Is an Iran with less financial and other constraints more likely to increase its support of, for instance, Hezbollah in Lebanon or the murderous regime of Bashar al-Assad in Syria? It would be foolish to dismiss these concerns as out of hand. However, they represent a worst case scenario

Yossi Mekelberg

Predictably, the Israeli government has been the most vociferous in its objection to the agreement between the P5+1 and Iran, which was approved on July 14. Israeli Prime Minister Benjamin Netanyahu called it a mistake of historical proportions, which will grant Iran a sure path to nuclear military capability. In his usual brazen manner, he argued that the removal of the international sanctions awards the “the terrorist regime in Tehran, with hundreds of billions of dollars in cash bonanza which will fuel Iran’s terrorism worldwide…” Netanyahu claims that the negotiators, in their haste to reach an agreement with Iran, struck a bad deal with a country which aspires to destroy Israel. Within mainstream Israeli politics there is a broad consensus that the agreement is a bad one, and that the country’s security is worse off as a result of it. A major source of criticism in Israel is what is perceived as unsatisfactory safeguards intended to prevent Iran from deceiving the international community about its supposedly ‘real’ intentions over developing nuclear weapons.

Fuelling the rumor mill

Domestically, the agreement fuelled the rumor mill which suggested potential reconfiguration of the Israeli government by adding the Zionist Camp (Labour), a left of center party, to the coalition. The aim of this political maneuver is claimed to be an attempt to help the campaign to thwart the agreement with Iran. It is a rather obvious ploy by a number of the Likud Party and certain Zionist Camp leaders to exploit security concerns over Iran in order to change the makeup of the current Israeli government, despite strong opposition from within their own parties.
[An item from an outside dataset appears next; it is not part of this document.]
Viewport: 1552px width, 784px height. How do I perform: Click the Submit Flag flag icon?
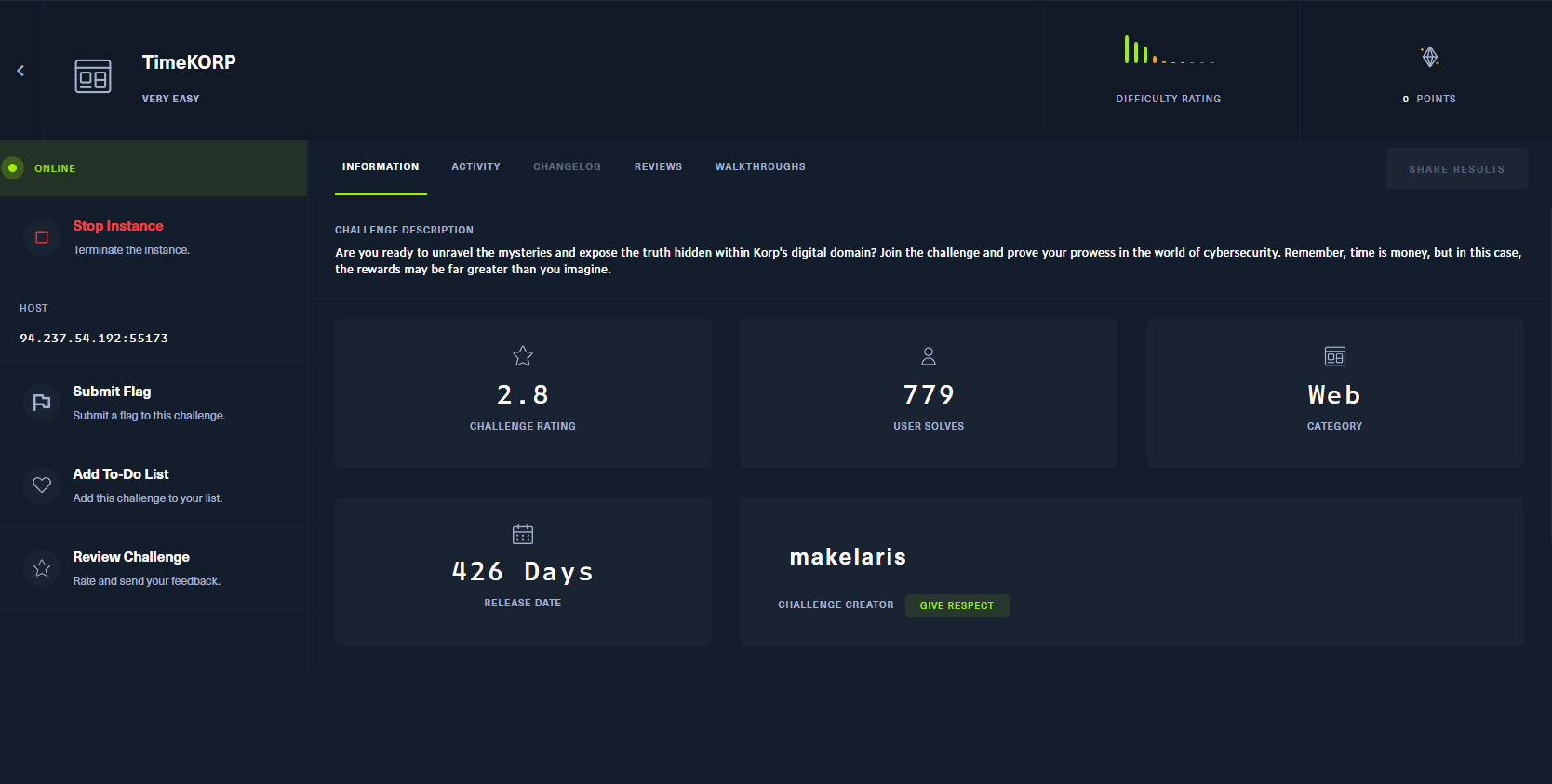point(42,403)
It would surely be irresponsible to ignore Israel’s and other countries’ legitimate concerns, mainly in the Gulf region, as to whether the deal can provide an absolute guarantee that Iran has abandoned ad infinitum their aspiration to become a nuclear military power. Moreover, it understandably has not allayed deep concerns over the direction that a sanction free Iran will take. Is an Iran with less financial and other constraints more likely to increase its support of, for instance, Hezbollah in Lebanon or the murderous regime of Bashar al-Assad in Syria? It would be foolish to dismiss these concerns as out of hand. However, they represent a worst case scenario, ignoring the opportunities presented in the deal, and its potential to lead to rapprochement with Iran –a move that could result in empowering the more pragmatic elements in Iranian politics and society. Furthermore, this approach ignores that possible transforming impact this agreement could have on Iranian society.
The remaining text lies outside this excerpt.